Show every line of the material that follows in which the word "toolbar" occurs.
___ SOURCE MATERIAL
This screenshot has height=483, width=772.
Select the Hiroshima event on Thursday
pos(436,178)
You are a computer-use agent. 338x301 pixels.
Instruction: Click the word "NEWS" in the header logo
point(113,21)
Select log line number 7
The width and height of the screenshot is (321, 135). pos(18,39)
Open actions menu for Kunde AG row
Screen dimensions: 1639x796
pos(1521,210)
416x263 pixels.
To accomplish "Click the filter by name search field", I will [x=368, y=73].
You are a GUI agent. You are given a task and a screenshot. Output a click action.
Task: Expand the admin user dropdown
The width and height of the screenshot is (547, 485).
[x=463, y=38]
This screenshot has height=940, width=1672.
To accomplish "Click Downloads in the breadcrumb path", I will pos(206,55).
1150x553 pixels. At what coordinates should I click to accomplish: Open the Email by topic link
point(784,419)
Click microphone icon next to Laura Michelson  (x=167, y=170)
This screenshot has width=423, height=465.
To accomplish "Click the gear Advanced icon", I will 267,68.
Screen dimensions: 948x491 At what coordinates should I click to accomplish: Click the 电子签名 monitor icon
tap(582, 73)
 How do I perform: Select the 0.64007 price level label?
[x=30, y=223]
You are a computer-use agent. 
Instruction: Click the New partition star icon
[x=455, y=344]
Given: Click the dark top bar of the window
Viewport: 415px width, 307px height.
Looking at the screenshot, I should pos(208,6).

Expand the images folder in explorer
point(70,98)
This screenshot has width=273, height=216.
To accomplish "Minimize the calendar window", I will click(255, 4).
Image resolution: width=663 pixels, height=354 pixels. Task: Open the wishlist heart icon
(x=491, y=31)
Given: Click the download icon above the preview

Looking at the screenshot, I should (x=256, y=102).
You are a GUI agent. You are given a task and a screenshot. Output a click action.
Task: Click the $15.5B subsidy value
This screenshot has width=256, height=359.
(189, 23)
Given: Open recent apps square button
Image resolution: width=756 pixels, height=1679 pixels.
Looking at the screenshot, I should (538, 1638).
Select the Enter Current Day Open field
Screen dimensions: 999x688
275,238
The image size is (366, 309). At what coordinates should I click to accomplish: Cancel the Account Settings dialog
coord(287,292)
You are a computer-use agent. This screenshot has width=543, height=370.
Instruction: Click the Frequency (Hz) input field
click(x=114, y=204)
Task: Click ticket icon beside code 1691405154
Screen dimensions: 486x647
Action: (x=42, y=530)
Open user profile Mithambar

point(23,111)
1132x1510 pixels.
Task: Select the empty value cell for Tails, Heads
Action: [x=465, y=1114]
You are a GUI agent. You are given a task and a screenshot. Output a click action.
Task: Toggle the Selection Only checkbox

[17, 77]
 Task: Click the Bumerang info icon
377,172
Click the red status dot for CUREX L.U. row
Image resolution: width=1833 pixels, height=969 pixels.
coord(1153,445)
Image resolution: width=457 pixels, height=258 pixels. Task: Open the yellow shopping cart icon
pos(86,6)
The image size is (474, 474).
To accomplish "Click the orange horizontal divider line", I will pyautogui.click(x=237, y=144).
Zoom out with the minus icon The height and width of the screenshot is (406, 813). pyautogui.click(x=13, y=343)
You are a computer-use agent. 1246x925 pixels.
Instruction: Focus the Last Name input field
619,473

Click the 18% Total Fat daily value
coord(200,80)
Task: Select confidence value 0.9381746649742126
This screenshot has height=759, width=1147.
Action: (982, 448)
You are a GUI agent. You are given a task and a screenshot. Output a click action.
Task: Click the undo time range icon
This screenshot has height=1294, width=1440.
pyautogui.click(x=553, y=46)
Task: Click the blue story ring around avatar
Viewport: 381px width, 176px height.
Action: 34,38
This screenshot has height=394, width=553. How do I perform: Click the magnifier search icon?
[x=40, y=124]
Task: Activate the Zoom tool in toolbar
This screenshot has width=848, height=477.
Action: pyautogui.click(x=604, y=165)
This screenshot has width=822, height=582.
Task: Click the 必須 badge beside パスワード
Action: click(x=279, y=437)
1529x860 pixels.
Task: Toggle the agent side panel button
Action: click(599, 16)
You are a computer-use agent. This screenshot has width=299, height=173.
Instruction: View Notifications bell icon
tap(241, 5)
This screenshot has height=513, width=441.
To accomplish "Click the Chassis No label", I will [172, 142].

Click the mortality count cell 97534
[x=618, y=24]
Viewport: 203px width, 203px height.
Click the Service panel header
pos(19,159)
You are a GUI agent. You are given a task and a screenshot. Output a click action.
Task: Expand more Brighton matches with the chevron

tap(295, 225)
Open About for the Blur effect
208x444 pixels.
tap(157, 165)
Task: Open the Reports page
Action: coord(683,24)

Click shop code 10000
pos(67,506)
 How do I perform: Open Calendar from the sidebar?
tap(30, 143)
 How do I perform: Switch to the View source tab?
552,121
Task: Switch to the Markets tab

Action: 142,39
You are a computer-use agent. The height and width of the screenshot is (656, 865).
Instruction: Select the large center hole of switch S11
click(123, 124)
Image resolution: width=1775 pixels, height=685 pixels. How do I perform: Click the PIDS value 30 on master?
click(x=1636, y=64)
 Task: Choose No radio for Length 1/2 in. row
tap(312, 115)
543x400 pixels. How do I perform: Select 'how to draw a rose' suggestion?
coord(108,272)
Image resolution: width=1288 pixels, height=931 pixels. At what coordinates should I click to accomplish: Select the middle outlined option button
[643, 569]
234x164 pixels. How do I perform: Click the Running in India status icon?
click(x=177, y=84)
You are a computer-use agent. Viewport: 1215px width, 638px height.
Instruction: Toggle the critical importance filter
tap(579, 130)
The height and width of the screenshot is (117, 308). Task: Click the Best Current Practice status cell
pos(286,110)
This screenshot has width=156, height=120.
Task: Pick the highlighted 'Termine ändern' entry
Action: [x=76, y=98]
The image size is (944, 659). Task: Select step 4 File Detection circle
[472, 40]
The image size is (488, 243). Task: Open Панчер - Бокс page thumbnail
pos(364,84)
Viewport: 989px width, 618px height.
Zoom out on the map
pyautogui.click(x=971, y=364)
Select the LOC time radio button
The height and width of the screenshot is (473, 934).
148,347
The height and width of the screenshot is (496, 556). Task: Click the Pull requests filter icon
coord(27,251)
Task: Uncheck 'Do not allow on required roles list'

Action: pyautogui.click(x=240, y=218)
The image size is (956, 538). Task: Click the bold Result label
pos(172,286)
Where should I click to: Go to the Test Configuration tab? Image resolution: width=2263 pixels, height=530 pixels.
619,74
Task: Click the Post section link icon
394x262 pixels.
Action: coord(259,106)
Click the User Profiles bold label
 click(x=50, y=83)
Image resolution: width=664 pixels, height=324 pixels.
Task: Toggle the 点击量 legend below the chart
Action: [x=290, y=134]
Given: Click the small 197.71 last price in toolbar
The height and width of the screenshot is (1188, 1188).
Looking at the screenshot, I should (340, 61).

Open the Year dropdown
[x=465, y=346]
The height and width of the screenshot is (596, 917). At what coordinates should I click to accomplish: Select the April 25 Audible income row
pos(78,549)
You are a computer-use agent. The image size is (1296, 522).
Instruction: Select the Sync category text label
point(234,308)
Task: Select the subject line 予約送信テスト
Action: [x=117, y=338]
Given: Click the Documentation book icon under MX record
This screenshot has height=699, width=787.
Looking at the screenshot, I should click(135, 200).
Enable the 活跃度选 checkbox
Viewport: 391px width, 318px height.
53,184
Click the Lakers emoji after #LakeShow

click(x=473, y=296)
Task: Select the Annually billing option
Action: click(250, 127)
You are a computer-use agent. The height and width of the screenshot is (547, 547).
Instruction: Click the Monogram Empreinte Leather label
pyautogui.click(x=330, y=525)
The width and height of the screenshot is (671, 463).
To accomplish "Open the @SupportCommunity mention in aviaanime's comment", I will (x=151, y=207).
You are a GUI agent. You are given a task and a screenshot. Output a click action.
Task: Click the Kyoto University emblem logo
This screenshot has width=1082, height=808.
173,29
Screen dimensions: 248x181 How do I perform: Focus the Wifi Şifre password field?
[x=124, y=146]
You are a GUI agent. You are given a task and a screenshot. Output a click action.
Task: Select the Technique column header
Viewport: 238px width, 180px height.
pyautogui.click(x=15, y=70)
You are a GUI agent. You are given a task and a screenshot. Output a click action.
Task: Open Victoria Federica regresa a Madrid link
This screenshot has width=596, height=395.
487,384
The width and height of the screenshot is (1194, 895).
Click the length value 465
______
## TASK ANSWER
Task: Activate the Zoom tool in toolbar
Given: Click the small 197.71 last price in toolbar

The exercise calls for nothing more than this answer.